- _Data rows_
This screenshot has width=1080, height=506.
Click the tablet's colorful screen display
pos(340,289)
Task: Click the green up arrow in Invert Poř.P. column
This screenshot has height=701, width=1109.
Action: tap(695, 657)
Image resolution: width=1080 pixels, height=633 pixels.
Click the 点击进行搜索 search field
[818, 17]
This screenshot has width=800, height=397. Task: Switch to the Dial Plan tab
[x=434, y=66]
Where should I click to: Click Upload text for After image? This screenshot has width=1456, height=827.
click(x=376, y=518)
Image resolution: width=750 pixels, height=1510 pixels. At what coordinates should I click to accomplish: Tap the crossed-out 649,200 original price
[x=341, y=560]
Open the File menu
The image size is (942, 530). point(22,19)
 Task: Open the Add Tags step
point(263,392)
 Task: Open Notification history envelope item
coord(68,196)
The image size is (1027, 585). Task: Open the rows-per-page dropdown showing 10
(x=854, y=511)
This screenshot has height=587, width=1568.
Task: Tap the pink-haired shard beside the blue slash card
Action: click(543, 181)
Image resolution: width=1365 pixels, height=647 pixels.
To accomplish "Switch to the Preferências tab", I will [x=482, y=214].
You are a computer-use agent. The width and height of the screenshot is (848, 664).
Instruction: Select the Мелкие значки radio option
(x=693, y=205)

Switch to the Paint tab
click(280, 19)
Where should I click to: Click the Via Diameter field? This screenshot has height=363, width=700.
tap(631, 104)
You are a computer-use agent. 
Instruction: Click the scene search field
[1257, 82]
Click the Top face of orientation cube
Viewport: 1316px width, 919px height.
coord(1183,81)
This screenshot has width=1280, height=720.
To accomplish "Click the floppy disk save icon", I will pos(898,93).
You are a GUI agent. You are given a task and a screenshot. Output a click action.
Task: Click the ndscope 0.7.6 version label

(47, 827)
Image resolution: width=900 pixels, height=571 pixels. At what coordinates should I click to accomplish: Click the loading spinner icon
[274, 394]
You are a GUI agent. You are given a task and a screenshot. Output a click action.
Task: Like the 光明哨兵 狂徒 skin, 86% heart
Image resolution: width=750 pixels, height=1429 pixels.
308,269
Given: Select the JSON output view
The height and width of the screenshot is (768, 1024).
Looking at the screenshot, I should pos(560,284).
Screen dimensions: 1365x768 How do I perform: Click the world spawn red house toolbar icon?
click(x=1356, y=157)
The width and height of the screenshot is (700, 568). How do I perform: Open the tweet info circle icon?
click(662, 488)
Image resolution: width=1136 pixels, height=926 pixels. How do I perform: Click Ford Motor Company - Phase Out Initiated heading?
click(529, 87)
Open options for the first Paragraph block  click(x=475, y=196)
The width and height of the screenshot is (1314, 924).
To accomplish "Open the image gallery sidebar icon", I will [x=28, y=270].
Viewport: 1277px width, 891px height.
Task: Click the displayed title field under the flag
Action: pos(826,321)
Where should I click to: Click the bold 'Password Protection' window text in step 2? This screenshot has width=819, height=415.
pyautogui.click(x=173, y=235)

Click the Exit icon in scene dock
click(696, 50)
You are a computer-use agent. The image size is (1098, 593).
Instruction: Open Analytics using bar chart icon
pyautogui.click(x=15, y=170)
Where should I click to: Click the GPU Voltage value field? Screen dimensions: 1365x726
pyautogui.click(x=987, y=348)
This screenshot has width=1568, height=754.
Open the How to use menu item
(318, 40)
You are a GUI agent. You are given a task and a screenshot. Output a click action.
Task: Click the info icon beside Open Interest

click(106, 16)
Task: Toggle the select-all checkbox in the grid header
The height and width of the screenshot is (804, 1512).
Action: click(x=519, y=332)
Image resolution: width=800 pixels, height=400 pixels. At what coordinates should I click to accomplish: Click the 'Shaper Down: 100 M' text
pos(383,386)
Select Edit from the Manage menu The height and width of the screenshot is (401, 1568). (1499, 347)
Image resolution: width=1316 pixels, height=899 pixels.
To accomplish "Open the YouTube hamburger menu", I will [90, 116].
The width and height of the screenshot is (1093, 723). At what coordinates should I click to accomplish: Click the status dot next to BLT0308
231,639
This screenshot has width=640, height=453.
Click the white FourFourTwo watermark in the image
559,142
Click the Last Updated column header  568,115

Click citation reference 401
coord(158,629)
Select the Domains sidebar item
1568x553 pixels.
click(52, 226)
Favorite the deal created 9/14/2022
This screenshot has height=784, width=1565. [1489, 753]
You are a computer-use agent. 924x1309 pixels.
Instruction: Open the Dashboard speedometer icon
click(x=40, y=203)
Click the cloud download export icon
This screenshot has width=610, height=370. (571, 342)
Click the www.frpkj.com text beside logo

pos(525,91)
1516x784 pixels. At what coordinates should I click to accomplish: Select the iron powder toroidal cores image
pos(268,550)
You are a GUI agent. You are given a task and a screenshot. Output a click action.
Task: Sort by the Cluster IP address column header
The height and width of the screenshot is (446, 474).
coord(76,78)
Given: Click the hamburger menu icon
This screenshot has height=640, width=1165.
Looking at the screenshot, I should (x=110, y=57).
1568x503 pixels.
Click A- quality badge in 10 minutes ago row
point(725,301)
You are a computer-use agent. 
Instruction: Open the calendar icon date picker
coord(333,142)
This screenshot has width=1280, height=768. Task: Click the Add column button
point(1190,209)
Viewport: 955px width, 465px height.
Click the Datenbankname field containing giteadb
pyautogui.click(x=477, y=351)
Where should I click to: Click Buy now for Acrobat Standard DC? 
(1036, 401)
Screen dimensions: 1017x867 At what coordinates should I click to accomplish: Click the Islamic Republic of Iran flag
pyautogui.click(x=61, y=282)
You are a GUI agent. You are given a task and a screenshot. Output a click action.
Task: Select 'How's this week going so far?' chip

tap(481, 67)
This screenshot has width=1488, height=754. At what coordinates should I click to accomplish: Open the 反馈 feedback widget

- _Aim_
Quote the stretch of the listing from the line containing "Image resolution: width=1316" through the line containing "click(52, 226)", reproducing every line without change.

- _Output for this task_
Image resolution: width=1316 pixels, height=899 pixels.
To accomplish "Open the YouTube hamburger menu", I will [90, 116].
The width and height of the screenshot is (1093, 723). At what coordinates should I click to accomplish: Click the status dot next to BLT0308
231,639
This screenshot has width=640, height=453.
Click the white FourFourTwo watermark in the image
559,142
Click the Last Updated column header  568,115

Click citation reference 401
coord(158,629)
Select the Domains sidebar item
1568x553 pixels.
click(52, 226)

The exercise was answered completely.